Барбара сидела, потрясенная мошенничеством. Ничего удивительного, что голос показался ей знакомым. Она не могла бы назвать имя примадонны, только знала, что это одна из величайших певиц, выступающих на Бродвее, ее записи остались в вечности, ее женственность осталась непобежденной. Барбара, единственная дама в баре, не могла прийти в себя от оскорбления. Какова наглость мужчин! Они считают, что лучше во всем, даже в том, чтобы быть женщиной. Подошедший официант отвлек ее от отвратительного зрелища. Немного выбитая из равновесия, она заказала «Мартини» и поймала усмехающийся взгляд неприятного типа за соседним столиком.
— Вы выглядите так… — сказал он довольно мерзким голосом, лишенным интонации и пропитанным алкоголем, — так, будто у вас галлюцинация.
— Никакой галлюцинации. Это мужчина.
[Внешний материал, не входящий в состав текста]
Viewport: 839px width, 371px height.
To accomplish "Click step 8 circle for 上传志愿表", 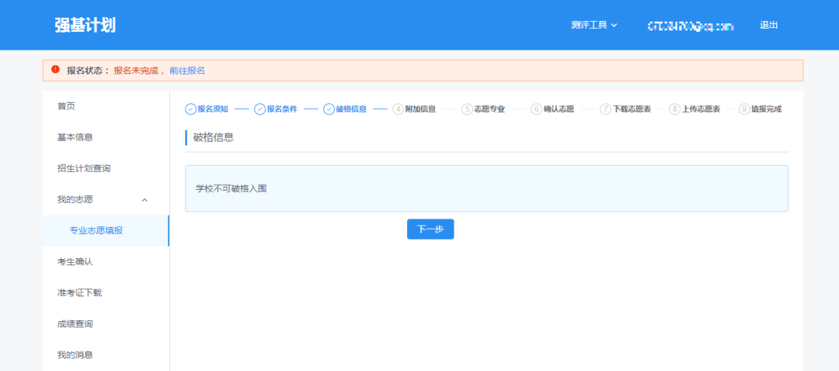I will click(x=674, y=109).
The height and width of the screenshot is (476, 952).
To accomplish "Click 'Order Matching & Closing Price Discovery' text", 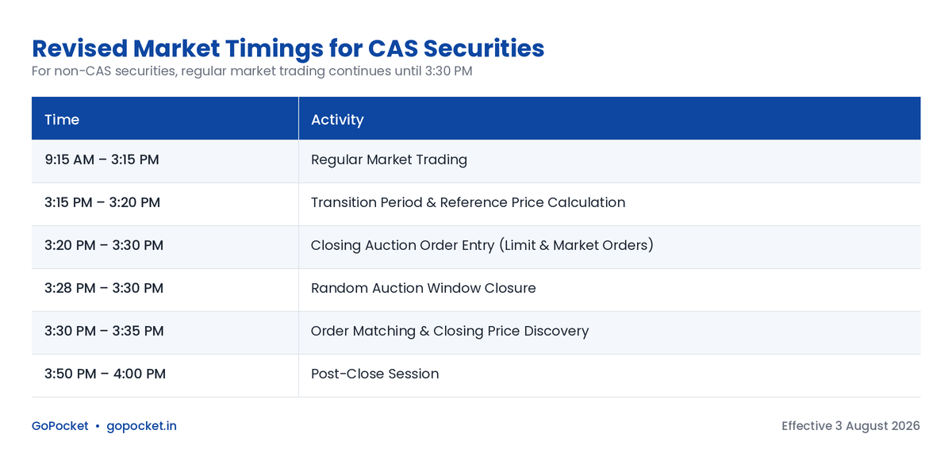I will point(450,332).
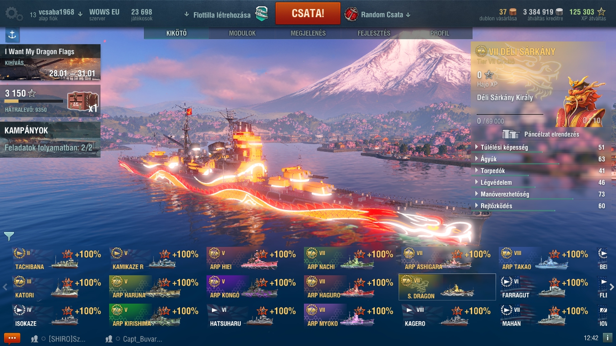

Делающий вид, что он женщина.
— Это называется дрэг. Разве вы никогда раньше не видели дрэг-шоу?
Барбара задумалась.
— Нет, с тех пор, как вышла замуж.
Мерзкий тип довольно лениво хихикал (если это было то, чем казалось). Похоже, ему трудно быть достаточно счастливым, чтобы смеяться.
— В самом деле, это не совсем дрэг-шоу. Сегодня среда — день открытого микрофона. Но только королевы дрэга выступают с пением. Вернее, изображают пение. Для меня это замечательно. Я пианист, и у меня свободный вечер. Иногда какой-нибудь гомик встает и поет Cend in the Clowns. Довольно грустно. Большинство королев любят находиться в луче света. Большинство гомиков остаются на своих местах. Там, где им положено быть. Они сидят на них.